▶ **Written request 1**:
From the reviews of Woman's World stories, list every character name given for a person in the two stories.
▶ **Written request 2**:
Sum up the reviews of Woman's World stories in two sentences.
▶ **Written request 3**:
Pick up the reviews of Woman's World stories right after the last sentence shown and keep writing.

--- START OF Page excerpt ---

Observations: I always look forward to Diane Crawford's stories. (Hi, Diane! Long time, no email! :) ) This one was a solid offering. When I read the tagline, I immediately thought of another story set at a farmer's market. The heroine in that one wore a crazily-colored wig as a sales gimick...

Anyway, what I liked about this one was that she lead you to believe that the guy her grandmother wanted her to meet and the zucchini brownie lover were one and the same person. If you're a long-time reader of Woman's World stories, I'm sure you weren't fooled at all. But that doesn't really matter, Woman's World readers are willing to suspend their disbelief and pretend for the sake of the reading experience. That's really what we all do when we read romance, right? It will always end happily, but we enter a state of temporary disillusion so we can have fun worrying that it won't.

When the reveal finally happened...I loved that part, where she pretended to be psychic and spouted all the wrong information. I thought that was hilarious. And the hero's response was perfect.

"Reception must be bad today. My name is Tanner, my grandmother is Ruth and I'm an EMT." He took the brownies. "How about we discuss your psychic abilities over coffee when you're finished here? There's a coffee shop around the corner."

I also really liked how I felt at the end of the story. Sometimes when I finish reading a Woman's World story, I feel quietly content that things will work out. With this story, there was more excitement and optimism in the heroine. She was really psyched (yes, I still use that term) to go out with Tanner and it came through.

Lastly, I couldn't help but notice there was a recipe for zucchini brownies in this issue. Coincidence? I don't think so. :)

Photo credit: BarbaraLN via Creative Commons license

Friday, August 28, 2015

My Charming Opponent

by Tamara Shaffer from the August 3, 2015 issue

Tagline: Jennifer really didn't expect to enjoy the fencing class she'd signed up for. But that was before she met Jack Anders...

Observations: This week we have a "moving on" story in which the recently divorced heroine is trying something new. I think we all admire a woman who puts a painful past behind her and looks ahead to her future. What we don't expect, as readers, is for her to try fencing!

I thought there was enough detail and realism to make me suspect that Shaffer has taken fencing lessons or knows someone who has. (My sister took fencing in college. I am sure she still has her epee. She was a theatre major. 'Nuff said.) It was clever to have them matched up because they were both lefties and handy way to have them connect over this commonality.

As you can see, there was a misunderstanding on Jennifer's part when she sees him get in the car with the woman and toddler. This little tool is one we see often in Woman's World stories. Don't be afraid to use it. The trick is making sure the reveal (that it's actually the sister/cousin/neighbor/co-worker) flows. For instance, Shaffer could have written something like this:

"You're a formidable opponent, as well as a pretty one. It's a good thing my sister was able to drive me to class last week, since my car had broken down, otherwise I wouldn't have met you."

--- END OF Page excerpt ---
--- START OF Excerpted records ---

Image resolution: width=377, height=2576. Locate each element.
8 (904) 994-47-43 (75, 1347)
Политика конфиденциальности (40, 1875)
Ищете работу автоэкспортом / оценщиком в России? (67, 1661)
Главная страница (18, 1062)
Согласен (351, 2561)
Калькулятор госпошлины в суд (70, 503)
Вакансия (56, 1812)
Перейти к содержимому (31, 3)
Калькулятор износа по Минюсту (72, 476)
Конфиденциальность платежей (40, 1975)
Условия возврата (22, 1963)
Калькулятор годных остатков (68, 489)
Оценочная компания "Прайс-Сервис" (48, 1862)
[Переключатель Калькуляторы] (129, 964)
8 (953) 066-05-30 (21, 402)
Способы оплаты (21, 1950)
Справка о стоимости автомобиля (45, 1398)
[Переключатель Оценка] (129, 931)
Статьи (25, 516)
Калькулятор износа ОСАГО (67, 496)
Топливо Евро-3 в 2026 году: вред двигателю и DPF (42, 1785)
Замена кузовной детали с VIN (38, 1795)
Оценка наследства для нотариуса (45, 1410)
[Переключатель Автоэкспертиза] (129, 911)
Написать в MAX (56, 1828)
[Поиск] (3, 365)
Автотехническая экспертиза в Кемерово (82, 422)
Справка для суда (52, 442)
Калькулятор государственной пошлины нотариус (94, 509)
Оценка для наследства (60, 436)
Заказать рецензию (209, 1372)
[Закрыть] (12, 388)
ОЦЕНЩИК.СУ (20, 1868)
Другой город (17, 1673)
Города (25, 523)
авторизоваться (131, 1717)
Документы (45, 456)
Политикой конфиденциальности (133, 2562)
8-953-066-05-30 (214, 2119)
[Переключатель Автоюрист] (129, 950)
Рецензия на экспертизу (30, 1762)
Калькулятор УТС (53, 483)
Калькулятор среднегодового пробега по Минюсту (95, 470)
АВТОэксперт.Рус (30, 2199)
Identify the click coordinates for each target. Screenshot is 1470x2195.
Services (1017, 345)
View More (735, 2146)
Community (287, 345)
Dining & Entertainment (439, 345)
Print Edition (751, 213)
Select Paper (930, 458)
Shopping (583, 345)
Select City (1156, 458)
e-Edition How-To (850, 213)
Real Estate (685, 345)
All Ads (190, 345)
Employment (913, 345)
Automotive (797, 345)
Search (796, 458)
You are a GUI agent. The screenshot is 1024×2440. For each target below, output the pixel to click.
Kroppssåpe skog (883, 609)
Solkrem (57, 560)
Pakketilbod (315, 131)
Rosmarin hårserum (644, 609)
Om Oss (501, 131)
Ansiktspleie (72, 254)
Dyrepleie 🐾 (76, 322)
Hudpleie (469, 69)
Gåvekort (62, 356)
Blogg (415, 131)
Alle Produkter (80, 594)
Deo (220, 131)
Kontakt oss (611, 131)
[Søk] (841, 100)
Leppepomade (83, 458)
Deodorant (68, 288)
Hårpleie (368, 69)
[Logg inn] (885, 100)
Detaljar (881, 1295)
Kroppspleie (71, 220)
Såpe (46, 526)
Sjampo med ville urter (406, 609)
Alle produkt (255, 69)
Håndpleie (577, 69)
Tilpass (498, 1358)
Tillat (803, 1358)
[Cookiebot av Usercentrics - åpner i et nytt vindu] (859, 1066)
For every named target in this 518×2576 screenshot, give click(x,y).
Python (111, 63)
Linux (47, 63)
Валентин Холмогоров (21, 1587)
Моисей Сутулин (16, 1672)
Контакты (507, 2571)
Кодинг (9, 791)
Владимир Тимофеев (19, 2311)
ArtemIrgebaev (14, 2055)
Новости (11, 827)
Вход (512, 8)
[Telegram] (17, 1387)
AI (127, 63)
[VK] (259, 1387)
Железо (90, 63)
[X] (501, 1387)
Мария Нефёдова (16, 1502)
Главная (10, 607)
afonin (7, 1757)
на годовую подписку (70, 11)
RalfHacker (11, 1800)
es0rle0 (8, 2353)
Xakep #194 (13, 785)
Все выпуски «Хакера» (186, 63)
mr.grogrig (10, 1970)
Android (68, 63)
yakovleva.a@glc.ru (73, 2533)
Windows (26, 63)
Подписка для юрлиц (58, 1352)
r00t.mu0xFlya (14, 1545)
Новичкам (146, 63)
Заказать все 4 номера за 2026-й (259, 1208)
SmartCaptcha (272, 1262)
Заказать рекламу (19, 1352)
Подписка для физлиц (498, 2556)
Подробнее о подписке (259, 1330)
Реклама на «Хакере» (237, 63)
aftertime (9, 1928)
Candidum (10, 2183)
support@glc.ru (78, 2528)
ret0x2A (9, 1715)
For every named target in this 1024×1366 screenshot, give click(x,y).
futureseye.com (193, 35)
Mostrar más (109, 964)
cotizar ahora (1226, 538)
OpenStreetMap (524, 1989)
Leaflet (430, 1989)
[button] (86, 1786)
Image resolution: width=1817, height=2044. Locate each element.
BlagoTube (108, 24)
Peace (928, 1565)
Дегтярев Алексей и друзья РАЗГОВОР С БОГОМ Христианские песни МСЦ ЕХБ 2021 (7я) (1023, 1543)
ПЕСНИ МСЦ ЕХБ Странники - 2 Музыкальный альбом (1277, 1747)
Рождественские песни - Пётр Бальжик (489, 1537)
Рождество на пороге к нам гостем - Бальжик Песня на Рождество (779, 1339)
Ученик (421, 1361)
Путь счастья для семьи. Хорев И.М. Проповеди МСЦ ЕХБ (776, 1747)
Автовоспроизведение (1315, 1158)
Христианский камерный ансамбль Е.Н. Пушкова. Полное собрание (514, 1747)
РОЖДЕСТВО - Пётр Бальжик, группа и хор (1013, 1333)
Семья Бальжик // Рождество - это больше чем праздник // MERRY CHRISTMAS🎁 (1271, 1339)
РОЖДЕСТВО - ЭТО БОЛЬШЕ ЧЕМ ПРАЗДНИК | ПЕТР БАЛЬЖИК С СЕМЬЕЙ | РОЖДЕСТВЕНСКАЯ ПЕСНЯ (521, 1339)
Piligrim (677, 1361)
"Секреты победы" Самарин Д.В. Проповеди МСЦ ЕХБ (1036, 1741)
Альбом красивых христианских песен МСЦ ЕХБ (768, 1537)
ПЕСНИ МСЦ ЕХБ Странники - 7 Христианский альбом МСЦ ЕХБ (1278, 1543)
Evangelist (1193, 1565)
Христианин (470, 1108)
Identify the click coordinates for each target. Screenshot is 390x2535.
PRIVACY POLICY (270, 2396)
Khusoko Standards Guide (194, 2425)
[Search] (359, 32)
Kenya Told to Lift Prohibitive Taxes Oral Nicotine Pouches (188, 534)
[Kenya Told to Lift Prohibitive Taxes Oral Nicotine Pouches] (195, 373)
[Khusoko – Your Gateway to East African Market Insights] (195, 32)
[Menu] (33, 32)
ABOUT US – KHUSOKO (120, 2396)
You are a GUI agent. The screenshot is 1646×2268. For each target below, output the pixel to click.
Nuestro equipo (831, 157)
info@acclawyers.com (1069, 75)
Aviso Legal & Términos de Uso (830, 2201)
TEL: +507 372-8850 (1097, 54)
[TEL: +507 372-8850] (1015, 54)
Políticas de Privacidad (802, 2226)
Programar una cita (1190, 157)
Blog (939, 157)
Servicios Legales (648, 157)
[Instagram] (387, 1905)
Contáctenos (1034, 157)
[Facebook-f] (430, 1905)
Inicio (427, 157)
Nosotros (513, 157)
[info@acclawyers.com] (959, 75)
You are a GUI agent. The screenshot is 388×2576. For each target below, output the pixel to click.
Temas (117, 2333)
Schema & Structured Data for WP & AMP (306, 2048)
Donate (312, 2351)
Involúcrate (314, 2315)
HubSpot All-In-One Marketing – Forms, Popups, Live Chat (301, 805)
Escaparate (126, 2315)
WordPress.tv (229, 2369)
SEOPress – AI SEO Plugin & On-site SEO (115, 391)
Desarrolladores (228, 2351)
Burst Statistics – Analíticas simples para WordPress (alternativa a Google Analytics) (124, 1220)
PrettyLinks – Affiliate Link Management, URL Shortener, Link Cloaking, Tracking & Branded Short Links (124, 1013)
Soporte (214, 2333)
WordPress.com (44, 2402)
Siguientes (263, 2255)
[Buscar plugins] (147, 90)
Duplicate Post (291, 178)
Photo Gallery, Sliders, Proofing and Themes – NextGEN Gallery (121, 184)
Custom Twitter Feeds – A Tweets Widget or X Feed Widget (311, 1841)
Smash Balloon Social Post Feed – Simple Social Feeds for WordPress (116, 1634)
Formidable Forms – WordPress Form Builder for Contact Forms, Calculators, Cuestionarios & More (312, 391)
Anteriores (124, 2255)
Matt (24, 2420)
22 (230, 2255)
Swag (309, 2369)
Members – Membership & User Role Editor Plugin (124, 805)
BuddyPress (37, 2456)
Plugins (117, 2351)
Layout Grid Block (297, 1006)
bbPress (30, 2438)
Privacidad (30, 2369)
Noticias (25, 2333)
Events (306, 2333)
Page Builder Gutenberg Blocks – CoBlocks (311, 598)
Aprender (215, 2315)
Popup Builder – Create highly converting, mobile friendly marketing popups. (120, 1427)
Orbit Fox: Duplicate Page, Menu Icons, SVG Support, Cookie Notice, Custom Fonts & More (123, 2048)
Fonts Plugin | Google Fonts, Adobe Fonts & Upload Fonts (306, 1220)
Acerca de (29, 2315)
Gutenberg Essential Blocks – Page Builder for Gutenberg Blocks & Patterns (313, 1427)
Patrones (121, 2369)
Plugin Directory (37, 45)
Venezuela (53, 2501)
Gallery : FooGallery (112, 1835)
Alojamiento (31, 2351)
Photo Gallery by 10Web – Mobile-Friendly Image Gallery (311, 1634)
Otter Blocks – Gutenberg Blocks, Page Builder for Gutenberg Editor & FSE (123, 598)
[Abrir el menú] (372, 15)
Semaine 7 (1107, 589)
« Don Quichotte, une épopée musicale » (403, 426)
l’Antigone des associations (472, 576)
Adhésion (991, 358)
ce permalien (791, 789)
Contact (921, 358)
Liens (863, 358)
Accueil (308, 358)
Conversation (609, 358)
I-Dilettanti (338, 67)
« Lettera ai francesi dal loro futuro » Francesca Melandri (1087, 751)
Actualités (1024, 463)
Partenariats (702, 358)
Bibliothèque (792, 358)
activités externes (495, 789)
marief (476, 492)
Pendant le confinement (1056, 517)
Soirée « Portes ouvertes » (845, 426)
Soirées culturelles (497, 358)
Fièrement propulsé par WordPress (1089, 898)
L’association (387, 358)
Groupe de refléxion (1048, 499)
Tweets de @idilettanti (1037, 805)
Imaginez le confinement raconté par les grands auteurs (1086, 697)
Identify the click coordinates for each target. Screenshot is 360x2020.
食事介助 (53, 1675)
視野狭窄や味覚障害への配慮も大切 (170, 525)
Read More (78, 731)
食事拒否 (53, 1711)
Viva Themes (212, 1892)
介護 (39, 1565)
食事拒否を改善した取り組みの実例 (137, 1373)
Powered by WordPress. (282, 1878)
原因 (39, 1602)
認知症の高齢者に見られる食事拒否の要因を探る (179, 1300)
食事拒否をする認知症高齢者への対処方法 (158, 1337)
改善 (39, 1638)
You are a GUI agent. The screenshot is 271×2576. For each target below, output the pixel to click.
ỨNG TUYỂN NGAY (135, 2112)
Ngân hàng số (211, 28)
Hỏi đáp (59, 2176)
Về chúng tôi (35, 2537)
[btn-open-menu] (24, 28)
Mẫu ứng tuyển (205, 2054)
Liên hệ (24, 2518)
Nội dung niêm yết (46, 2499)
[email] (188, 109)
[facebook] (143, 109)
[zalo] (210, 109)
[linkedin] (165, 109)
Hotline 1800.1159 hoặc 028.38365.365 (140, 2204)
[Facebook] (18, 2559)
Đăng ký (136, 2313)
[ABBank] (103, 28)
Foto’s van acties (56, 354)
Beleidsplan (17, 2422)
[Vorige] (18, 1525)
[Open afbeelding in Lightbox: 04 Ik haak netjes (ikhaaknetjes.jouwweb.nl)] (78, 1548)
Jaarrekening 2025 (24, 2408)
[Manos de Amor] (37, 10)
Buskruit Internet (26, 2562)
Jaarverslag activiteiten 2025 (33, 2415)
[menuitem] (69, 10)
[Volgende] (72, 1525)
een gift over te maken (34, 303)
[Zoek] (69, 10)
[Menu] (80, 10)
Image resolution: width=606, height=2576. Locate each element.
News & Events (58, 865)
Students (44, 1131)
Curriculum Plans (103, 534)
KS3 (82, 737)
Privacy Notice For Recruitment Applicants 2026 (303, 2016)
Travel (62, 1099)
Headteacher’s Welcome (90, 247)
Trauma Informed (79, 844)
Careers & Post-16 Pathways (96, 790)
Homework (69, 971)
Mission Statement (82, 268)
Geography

--- END OF Excerpted records ---

▶ **Answer 1**:
Tanner, Ruth, Jennifer, Jack Anders

▶ **Answer 2**:
The reviewer praises a Diane Crawford story for leading readers to think two men were the same person, for its funny fake-psychic reveal, and for its excited, hopeful ending, and notes that the same issue had a zucchini brownie recipe. The reviewer then turns to Tamara Shaffer's "My Charming Opponent," a "moving on" story about a recently divorced woman in a fencing class, praising its realistic detail and explaining how to make the reveal of a misunderstanding flow.

▶ **Answer 3**:
A bit clunky, right? A little, "As you know, Bob..."

So, make sure that when you drop that info about who that decoy really is, you do it naturally. The conversation has to sound normal, not stilted. A good way to make sure it's not stilted is to read it aloud. Or have someone else read it aloud to you.

Photo credit: Marie-Lan Nguyen / Wikimedia Commons / CC-BY 2.5

Monday, August 24, 2015

When Tracy Met Rick

by Rosemary Hayes from the August 10, 2015 issue

Tagline: Tracy's terrible, horrible, no good, very bad day turned into something quite the opposite when she met Rick...

Observations: I laughed when I read the beginning of this story because the same thing almost happened to me. This was back in the day when you actually had to insert your key into the door to unlock it. I put my key in and it didn't unlock. I was confused until I saw that a person was sitting in the driver's seat! I was so embarrassed, even though it was an honest mistake. Same make, model and color, as in the story.

I thought that Rick's opening line was funny. I always appreciate a hero with a sense of humor.

There was a little gray moment when Tracy declines his invitation to go for coffee, which is usually something I like. Even though they're only 800 words, these stories benefit from a wee bit of tension, however, I kind of thought saying she didn't go out with strangers, just so she could introduce herself, seemed a little lame.

A wedding at the end is always a surprise and an admirable feat. It's not easy to go from strangers to spouses in 800 words. :)

Photo credit: Kevin Krejci via Flickr, Creative Commons license

Monday, August 17, 2015

On Blueberry Hill

by Kady Winter from the July 27, 2015 issue

Tagline: As teens, Kelly and Ryan had been too young for happily ever after. Now, all grown up, would they get another chance at love?

Observations: I wanted to point out the tension building in this story. I thought Winter did an excellent job of ramping up the drama. And yet, it's interesting in Woman's World stories, how sometimes the climax of the story occurs in the middle and not near the end, as in this story.

The story begins with quite a bit of backstory. I've said this before and I'll say it again, where in a romance novel you're cautioned about dumping too much backstory in the front of the story, here in Woman's World Land, it's okay.

By the time we arrive at the blueberry farm, we are invested in Kelly as a character and we are as anxious as she is to see if her old flame, Ryan, is there.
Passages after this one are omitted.